Lo studio in questione ha effettuato una review della letteratura relativa al Disturbo da Attacchi di Panico (con o senza Agorafobia) al fine di valutare se esiste una relazione tra fasi del disturbo e alterazione neurobiologica così da poter personalizzare il tipo di trattamento.
Come modello teorico di riferimento è stato preso in considerazione lo staging model di Fava et al. (1993), utilizzato in ambito psichiatrico per la caratterizzazione dell’evoluzione storica di un disturbo a partire dalla raccolta dei sintomi prodromici e predittivi, i quali, in seguito, potrebbero condurre alla comparsa del disturbo vero e proprio. In base a questa teoria il primo stadio è costituito generalmente dalla presenza di fattori predisponenti come vulnerabilità genetica, un certo tipo di personalità pre-morbosa, perdita di benessere psicologico. Il secondo stadio è caratterizzato da sintomi in fase acuta mentre il terzo dai sintomi residuali e il quarto dalla sintomatologia sub-cronica. Il quinto, ove presente, è costituito dalla cronicizzazione della malattia.
Per quanto riguarda il Disturbo da Attacchi di Panico, alcuni autori (Sheehan & Sheehan, 1982) ne hanno individuato le varie fasi dello staging model collocando al primo posto una sintomatologia che definiscono “sub-panic” caratterizzata da attacchi di panico con sintomatologia parziale o quantomeno limitata nel tempo e nella frequenza mentre, successivamente (secondo stadio), compare il panico vero e proprio. In seguito (terzo stadio) gli autori individuano l’instaurarsi di atteggiamenti ipocondriaci seguiti (quarto stadio) dalla comparsa di una fobia generalmente relativa all’ambiente in cui si sono verificati in passato gli attacchi di panico. Lo stadio 5 sarebbe caratterizzato dall’instaurarsi di una fobia sociale che nel sesto stadio si concretizzerebbe in agorafobia per poi sfociare (7 stadio), come conseguenza diretta in una depressione secondaria.

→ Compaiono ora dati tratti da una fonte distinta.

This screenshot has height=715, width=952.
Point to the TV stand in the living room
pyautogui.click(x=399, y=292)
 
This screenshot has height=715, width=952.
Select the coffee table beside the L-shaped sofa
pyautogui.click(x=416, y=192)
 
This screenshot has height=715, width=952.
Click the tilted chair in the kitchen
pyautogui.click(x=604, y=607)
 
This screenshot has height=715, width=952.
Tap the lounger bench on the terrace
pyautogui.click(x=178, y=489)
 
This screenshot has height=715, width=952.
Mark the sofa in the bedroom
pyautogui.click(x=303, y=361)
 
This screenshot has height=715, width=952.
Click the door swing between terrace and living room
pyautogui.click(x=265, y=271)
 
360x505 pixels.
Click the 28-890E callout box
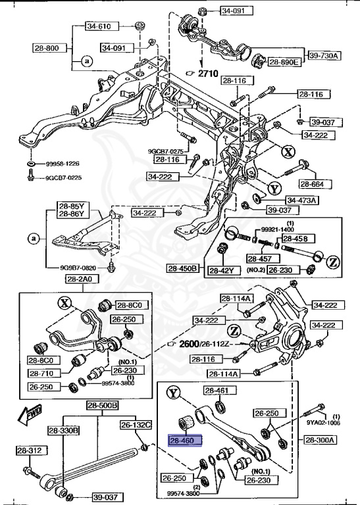pos(284,62)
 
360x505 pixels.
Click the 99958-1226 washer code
pos(63,163)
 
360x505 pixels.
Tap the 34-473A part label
pos(302,201)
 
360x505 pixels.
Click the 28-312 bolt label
pos(31,450)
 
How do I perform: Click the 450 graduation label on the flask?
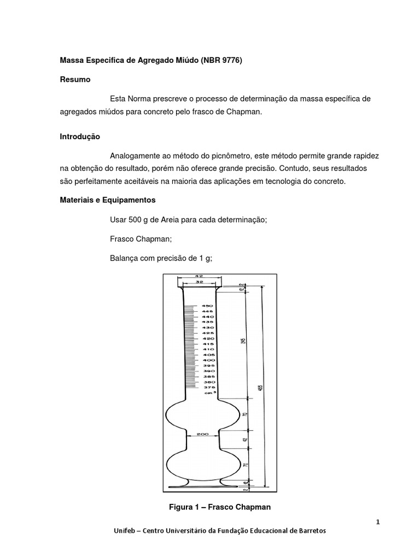point(207,306)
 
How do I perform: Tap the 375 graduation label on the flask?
point(207,388)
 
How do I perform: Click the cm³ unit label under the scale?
point(208,393)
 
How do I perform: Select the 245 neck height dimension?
point(243,340)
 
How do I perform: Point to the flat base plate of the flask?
point(203,486)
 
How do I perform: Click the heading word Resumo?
point(75,80)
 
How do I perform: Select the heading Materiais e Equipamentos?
point(108,200)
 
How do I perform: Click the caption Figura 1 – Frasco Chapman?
point(220,507)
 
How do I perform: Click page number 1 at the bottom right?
point(377,522)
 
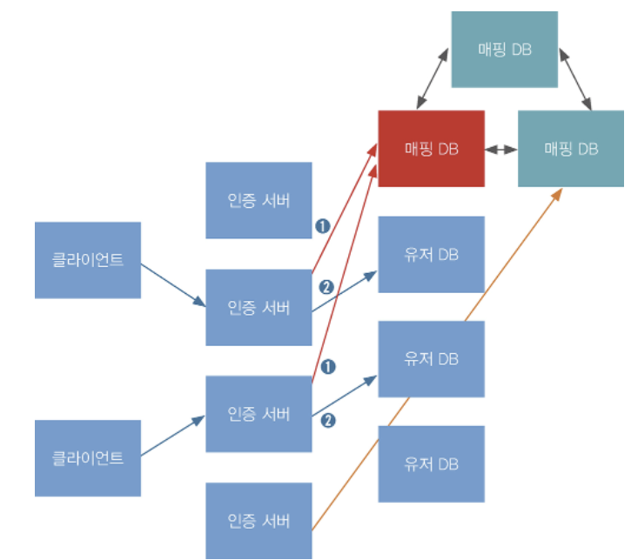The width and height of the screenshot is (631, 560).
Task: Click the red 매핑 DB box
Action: pos(431,149)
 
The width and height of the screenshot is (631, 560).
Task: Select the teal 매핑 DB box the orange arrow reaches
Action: pos(570,149)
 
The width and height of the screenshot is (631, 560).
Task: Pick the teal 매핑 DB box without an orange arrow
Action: pos(504,50)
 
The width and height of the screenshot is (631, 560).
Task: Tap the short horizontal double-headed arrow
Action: pos(500,150)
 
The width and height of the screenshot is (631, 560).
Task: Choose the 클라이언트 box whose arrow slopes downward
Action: pos(87,260)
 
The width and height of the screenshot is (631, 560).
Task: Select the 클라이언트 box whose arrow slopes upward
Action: pos(87,458)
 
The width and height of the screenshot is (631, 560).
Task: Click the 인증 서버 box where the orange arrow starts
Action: pos(258,521)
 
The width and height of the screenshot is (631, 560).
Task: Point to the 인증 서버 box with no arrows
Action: pos(258,200)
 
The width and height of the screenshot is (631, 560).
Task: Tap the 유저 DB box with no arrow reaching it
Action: pos(431,464)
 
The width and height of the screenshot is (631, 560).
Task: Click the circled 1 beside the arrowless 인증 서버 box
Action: pos(323,226)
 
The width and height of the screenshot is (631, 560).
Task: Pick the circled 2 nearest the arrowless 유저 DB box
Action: pos(328,421)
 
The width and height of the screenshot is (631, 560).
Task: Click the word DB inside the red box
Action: pos(448,149)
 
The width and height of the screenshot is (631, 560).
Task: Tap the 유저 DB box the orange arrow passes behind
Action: pos(431,359)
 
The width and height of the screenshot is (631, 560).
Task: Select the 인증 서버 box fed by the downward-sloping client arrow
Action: pos(258,308)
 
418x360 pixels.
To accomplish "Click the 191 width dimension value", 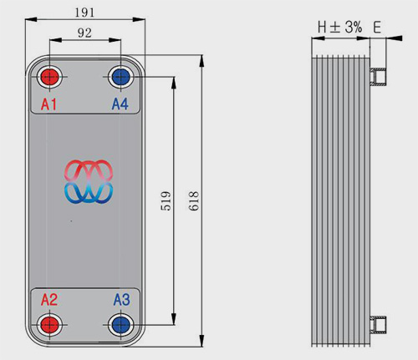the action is (84, 13).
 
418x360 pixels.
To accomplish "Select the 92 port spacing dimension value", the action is (84, 33).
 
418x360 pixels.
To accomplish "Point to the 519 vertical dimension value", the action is (166, 200).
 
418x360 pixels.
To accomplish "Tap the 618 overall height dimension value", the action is (194, 200).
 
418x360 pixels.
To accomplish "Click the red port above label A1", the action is (49, 77).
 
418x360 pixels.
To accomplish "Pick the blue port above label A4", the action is (120, 77).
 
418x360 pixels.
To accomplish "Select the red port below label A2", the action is (49, 325).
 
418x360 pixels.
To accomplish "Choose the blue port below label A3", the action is (120, 325).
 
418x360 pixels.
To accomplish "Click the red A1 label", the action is (48, 104).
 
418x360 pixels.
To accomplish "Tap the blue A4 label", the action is (120, 104).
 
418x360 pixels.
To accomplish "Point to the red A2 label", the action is (49, 300).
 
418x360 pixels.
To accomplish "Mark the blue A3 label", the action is (121, 300).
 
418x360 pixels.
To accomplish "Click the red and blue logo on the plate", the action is (89, 181).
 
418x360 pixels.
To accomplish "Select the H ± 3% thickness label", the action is (339, 28).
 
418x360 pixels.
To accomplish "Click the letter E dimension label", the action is (377, 28).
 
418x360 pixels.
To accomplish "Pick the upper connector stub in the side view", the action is (378, 77).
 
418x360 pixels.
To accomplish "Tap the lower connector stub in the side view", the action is (378, 325).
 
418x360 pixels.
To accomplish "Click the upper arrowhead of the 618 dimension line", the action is (202, 61).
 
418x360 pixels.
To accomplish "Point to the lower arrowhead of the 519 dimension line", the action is (174, 318).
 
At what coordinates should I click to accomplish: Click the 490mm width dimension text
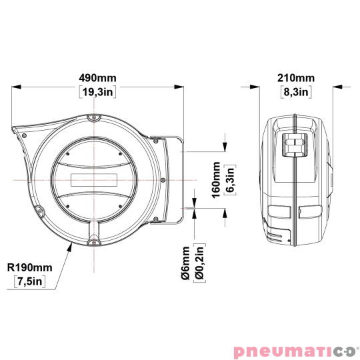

Lo studio ha dimostrato che il modello a fasi è applicabile alla pratica clinica in quanto esiste una diversa corrispondenza tra le varie fasi del disturbo e il correlato neurobiologico. In particolare, per il Disturbo da Attacchi di Panico è stato dimostrato come l’esperienza paurosa induca l’attivazione dell’amigdala che, a sua volta, attiverebbe pattern corporei in risposta allo stimolo. L’esperienza di paura lascerebbe, quindi, una traccia mnestica la quale si tradurrebbe nella produzione di uno stato ansioso in relazione all’esposizione, sia reale o anche solo immaginata, dello stimolo attivante. La conseguente attivazione della corteccia prefrontale mediale e orbitale porterebbe quindi all’evitamento della situazione potenzialmente attivante.
In relazione ai risultati ottenuti in questo studio potremmo quindi concludere che il modello a stadi risulta particolarmente importante per il fatto di aver posto l’attenzione sull’importanza dei sintomi subclinici in quanto fondamentali per la diagnosi precoce. Infine, il modello risulta particolarmente utile nel dare dei punti di ancoraggio ai medici permettendo di comprendere in quale fase dell’evoluzione del disturbo si trovino i loro pazienti sia per prevedere e prevenire l’evoluzione del disturbo, sia per promuovere l’utilizzo di trattamenti specifici creati ad hoc in relazione all’individualità del paziente, eventualmente anche identificando una classe di sottotipi clinici più sensibili ad alcune terapie piuttosto che altre.